スタンスに関してはあくまでもスクエアに向けているため、完全に右を向くわけではありませんが、上半身は意図的にフックボールを打つような構えとなっているのが正解です。

このままテークバックに入れば、クラブフェースは開いている方向とは逆方向であるインサイドに向かってテークバックしやすくなるはずです。

そして、トップで切り返しからインパクトに至るまで左の肩がアドレス時と同じように右に向こうとする動きをします。

さらに、左脇が締まって、左の胸が張ってくる動きにつながってくるでしょう。

このときの左腕の動きをもう少し説明しておきましょう。

正しいフェースターンをする際の感覚としては、太鼓を叩く動きに似ているものですが、その動きをそのまま真似ることです。

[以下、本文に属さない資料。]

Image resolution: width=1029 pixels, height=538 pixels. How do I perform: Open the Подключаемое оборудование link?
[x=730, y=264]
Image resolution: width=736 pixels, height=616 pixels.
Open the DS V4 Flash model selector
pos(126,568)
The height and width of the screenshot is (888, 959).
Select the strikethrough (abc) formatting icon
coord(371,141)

そして、この先、強くフェースを返しつつクラブヘッドを押し込んでいくイメージを取り入れるようにします。

インサイドからクラブフェースを開いた状態でインパクトに至り、左サイドをブロックするかのようにクラブフェースを強烈に返すのです。

この左サイドのブロックする動きをする時にシャフトには非常に強い負荷がかかってシャフトの逆しなり現象を生みだすのです。

オープンになったフェースは、左サイドがブロックされた時点で強く返されて、フェースターンします。

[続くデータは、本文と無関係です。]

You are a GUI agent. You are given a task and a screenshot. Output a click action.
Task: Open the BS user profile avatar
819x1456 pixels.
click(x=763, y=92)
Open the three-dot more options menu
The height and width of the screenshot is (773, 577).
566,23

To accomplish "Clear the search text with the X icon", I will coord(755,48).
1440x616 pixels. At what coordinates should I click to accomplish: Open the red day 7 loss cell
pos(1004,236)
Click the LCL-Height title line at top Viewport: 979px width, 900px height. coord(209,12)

逆しなりの効果で適正な打ち出しを確保しつつも、なおかつロフトが立った状態でインパクトを迎えます。

そして、ボール初速もそれなりに稼ぐことが可能になるので、力強いボールが飛び出して飛距離も稼げるというのが一連のゴルフスイングの基本的な流れです。

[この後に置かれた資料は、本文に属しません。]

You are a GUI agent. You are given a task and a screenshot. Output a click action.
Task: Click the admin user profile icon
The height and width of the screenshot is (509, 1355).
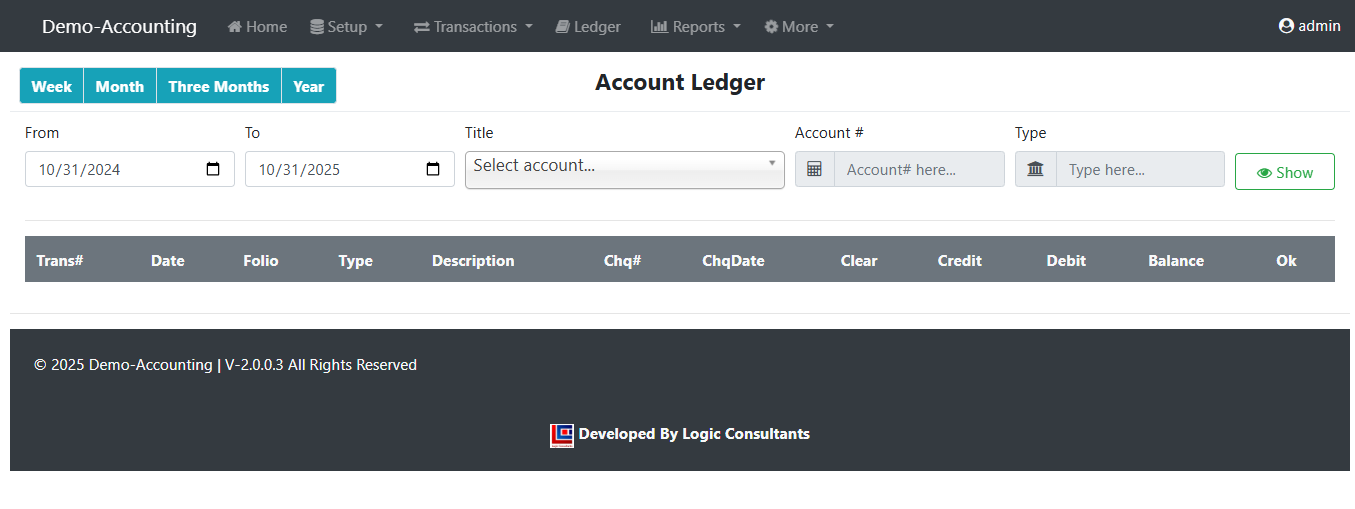[x=1286, y=26]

しかし、このゴルフスイングを誰にでもお勧めできるというわけではありません。

それは、うまく身体をコントロールできている状態であれば飛距離も出て有効なショットになるのですが、一旦ミスが出始めてしまうと問題がありからです。

クラブフェースを返す動きが必要以上に強くなり、大きなミスにつながる可能性が高くなると言った方が良いでしょうか。

練習量が抜群に多くて、自分のゴルフスイングがどんなものかを正確に理解できている方なら確かに有効です。

しかし、アベレージゴルファーにとっては、まさに両刃の剣となります。

上級者のインパクトの動きを理解する上でちょっと真似するくらいに留めておくほうが良いでしょう。